Genus Carcharhinus Blainville, 1816
Type.—Carcharias melanopterus Quoy and Gaimard, 1824 (Cappetta, 2012)
Carcharhinus falciformis (Bibron, 1841 in Müller and Henle, 1839–1841) Figure 6.1–6.4
Holotype.—Originally described as Carcharias (Prionodon) falciformis by Bibron (1841 in Müller and Henle, 1839–1841, p. 47). The holotype, MNHN 1134, a 528mm female fetus from Cuba, resides in the Museum National d’Histoire Naturelle, Paris, France (Garrick et al., 1964; Compagno, 1984).

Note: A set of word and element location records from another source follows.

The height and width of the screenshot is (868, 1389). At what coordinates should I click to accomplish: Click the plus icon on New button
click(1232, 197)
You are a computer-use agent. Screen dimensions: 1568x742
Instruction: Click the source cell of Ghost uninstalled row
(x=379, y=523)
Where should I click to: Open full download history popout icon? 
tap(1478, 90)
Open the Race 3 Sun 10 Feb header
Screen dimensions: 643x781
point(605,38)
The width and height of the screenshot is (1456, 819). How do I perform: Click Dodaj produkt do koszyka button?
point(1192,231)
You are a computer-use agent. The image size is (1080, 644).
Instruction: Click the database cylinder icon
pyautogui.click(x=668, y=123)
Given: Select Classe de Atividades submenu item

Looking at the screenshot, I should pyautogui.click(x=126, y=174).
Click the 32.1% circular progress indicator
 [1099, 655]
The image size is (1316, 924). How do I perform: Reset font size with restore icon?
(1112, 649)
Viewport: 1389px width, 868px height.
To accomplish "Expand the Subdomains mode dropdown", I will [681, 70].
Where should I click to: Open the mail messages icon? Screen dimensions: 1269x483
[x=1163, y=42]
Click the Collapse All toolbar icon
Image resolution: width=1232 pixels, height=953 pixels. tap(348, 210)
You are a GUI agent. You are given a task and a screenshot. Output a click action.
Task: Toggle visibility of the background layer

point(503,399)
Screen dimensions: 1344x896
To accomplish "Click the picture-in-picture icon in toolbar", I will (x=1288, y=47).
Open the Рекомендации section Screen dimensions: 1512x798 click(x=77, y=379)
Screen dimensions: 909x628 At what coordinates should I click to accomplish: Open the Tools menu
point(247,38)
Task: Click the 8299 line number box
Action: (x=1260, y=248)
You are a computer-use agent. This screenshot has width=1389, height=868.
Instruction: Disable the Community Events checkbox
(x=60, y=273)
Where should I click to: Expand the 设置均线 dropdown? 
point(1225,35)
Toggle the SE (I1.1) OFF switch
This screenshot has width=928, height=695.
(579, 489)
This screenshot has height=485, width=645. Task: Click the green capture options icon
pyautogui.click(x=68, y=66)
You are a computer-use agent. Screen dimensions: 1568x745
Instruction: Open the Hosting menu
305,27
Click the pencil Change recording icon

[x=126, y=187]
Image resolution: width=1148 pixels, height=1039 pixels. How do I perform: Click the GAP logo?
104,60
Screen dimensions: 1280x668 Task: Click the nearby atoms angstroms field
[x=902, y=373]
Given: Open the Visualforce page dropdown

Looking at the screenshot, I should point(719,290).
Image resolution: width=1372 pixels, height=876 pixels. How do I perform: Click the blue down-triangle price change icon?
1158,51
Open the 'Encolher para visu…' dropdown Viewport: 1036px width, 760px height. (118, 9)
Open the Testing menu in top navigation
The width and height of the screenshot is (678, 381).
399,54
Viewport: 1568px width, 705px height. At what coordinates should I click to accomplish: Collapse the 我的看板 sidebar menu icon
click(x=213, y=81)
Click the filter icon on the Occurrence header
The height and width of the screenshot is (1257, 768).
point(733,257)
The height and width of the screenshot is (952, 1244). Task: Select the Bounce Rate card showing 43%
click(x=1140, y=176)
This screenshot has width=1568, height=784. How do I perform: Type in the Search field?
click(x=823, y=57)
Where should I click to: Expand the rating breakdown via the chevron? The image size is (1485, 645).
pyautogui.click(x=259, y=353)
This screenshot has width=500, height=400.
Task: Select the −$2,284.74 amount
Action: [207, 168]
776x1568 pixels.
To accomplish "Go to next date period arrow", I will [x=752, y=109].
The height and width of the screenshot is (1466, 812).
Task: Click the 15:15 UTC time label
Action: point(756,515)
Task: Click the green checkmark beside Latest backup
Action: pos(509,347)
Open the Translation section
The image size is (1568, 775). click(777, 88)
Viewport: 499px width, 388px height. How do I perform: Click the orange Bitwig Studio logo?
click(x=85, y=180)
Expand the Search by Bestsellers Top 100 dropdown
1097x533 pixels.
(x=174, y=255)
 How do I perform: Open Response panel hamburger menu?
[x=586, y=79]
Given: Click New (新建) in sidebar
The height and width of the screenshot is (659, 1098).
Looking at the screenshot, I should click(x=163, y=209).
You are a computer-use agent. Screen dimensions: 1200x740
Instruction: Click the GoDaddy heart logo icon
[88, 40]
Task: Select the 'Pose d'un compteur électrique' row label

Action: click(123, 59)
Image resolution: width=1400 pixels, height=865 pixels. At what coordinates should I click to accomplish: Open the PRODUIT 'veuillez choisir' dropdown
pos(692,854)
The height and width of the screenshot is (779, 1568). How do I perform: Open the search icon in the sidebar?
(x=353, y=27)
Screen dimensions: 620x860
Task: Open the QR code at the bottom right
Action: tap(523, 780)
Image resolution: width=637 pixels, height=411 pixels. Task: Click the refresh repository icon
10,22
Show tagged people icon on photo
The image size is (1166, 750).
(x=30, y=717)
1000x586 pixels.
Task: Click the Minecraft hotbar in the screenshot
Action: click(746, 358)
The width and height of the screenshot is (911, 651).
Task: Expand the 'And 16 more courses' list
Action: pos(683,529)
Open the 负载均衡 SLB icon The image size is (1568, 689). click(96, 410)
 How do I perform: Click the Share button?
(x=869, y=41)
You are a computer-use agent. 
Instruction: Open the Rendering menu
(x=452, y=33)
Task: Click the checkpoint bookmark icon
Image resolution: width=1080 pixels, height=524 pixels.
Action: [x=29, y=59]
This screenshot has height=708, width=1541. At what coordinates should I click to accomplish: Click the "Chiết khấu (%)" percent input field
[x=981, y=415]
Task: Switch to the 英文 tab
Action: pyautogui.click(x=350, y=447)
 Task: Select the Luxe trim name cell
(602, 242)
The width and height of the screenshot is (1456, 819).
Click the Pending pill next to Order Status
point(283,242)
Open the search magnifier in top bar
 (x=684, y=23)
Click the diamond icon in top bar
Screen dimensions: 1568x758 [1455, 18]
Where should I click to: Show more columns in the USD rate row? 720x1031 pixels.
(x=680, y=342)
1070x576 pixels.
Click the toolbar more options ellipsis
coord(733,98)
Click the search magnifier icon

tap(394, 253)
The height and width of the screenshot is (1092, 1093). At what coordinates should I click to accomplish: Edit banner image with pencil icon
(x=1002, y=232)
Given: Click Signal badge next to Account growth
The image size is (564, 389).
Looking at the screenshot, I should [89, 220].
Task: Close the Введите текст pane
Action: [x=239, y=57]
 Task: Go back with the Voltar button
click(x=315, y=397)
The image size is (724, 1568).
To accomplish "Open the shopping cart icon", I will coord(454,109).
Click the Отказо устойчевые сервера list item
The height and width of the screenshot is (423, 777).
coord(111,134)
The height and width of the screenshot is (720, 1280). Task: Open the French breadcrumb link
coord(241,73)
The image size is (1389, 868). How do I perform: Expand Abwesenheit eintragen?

Occurrence.—STRI 290109 and STRI 300032.
Description.—Small, triangular teeth; relatively narrow crown, straight mesial edge, concave or angular distal edge, notch on mesial and distal edges marks a transition from coarser basal serrations to finer apical serrations. Thin root with a nutrient groove and a flat or obtusely concave basal margin. Features distinguishing C. falciformis from other Carcharhinus species are its small size, narrow crown with a notch on both cutting edges, and a relatively flat basal root margin. Carcharhinus falciformis from the Chucunaque Formation range from CH = 5.5–6.1mm and CW = 6.5–11.7mm.
Materials.—Four isolated teeth; upper lateral: UF 281160, UF 281161, and UF 281162.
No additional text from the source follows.